Because the mode of the rules of the specific ruleset does not change when i turn it on or off, and wonder if I should still manually enable the each rule in the ruleset.

maybe it has been mentioned before, but I could not find it that quickly,
many thanks,

1 Like

That’s a good question. My Flash group is disabled. Enabling it doesn’t change how the individual rules look in Advanced Mode. They still show as Default Mode, which is Disable. From the Support article, it looks like toggling the Group makes the rules available, but they still have default values. Now I question how effective the groups I’ve toggled actually are. In your example, the two rules in the group are Disabled by default.

@cloonan? Or maybe an @MVP knows.

2 Likes

On the groups I have enabled, the majority still show disabled, but a few show block, or another action, as the default. Maybe they just enable things that definitely won’t break stuff and leave the rest up to the user?

cc @mdemoura

2 Likes

Yeah…but for Flash, it’s just the two rules, and they’re both disabled. So toggling the group ON would essentially do nothing.

On the flip side, if you left the Flash group toggled to OFF, but went to the individual rules and toggled them to Block, would they actually Block?

2 Likes

Hi there, engineer on the Firewall Managed Rules team here.

Enabling a Managed Rules group sets all the action defaults for the rules contained in said group. If a rule is disabled by default, it will stay disabled unless the user changes the action. Additionally, if a group is disabled, all rules in that group get disabled as well.

Example:
Say you have Group A with rules Rule A1 (default block) and Rule A2 (default disabled).
If you enable Group A, only Rule A1 will execute (as Rule A2 is disabled).
If you then change the action of Rule A2 to block, both rules will execute.
If you then disable Group A, no rule will execute (even though they both have action block).

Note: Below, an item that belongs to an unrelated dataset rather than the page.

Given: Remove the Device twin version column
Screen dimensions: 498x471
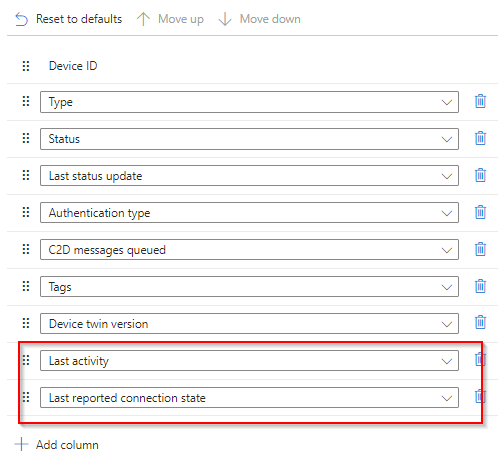Looking at the screenshot, I should pos(480,323).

As to why some rules are disabled by default, there’s a few reasons:

  • they have been deprecated and replaced by other more effective and efficient rules (see the change log)
  • for some customers, they match on some requests which are not necessarily malicious (customer specific false positives)
  • they are not applicable to all traffic (e.g.: a rule blocking uncommon HTTP methods)

Hope that helps!

5 Likes

That’s extremely helpful. I see a nice feature that lets me know if a rule in a group has been modified. Knowing how things work now, if I see that alert, but the group is OFF, then I’ll know the modification is not active. I toggled my WordPress group to Off to see if the alert would remain.

Thank you, that clarifies,

so, by enabling a ruleset, it will set them as recommended as some of the rules are updated by other rules etc.

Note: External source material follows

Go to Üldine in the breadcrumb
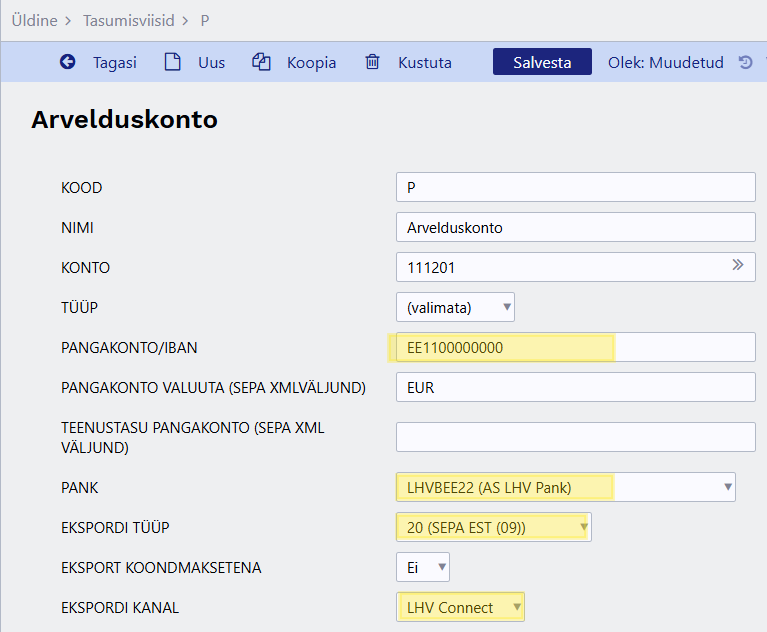 pos(33,19)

In the case of cloudflare flash ruleset, I suppose I can leave them disabled as per default setting and not enable any of the 2 rules?

It is not due to other features that are replacing these rulesets, for instance such as “bot fight mode”?

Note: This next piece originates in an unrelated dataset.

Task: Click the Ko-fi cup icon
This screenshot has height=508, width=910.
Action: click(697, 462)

In our case, our website has very high bot traffic, tried to turn on bot fight mode (and obviously updated .htaccess etc etc), but had users complain that some features did not work, so switched off “bot fight mode”.
I went to the FW rules and filtered on “bot” and turned on “challenge” on all “bot” rules in CF specials /CF miscelleanous rulesets (I turned on those rulesets) as most were disabled by default.

Would that be ok, or is that not necessary because they are already superceded by other rules?

Known Bots are the good bots, like Google and Bing crawlers. You probably don’t want to challenge those.

Yes, thanks, I meant in the managed rulesets, I searched for rules with “bot” and you get 22 rules like:

100035 Anomaly:Header:User-Agent - Fake Google Bot Cloudflare Specials Disable

this rule belongs to “Cloudflare Specials” ruleset, and is disabled by default. I changed it to “challenge”, but not sure if this would be ok, as by default (and per recommendation) it is disabled and wondered if this rule is superseded or not required anymore.

I found another post Cloudflare Managed Special rules are blocking Googlebot that actually says that these rules may actually block legitimate SEO traffic…

now I am not sure if this rule has been corrected, or is actually really blocking legitimate traffic and therefore should be disabled as recommended.

Does someone know?

This topic was automatically closed after 30 days. New replies are no longer allowed.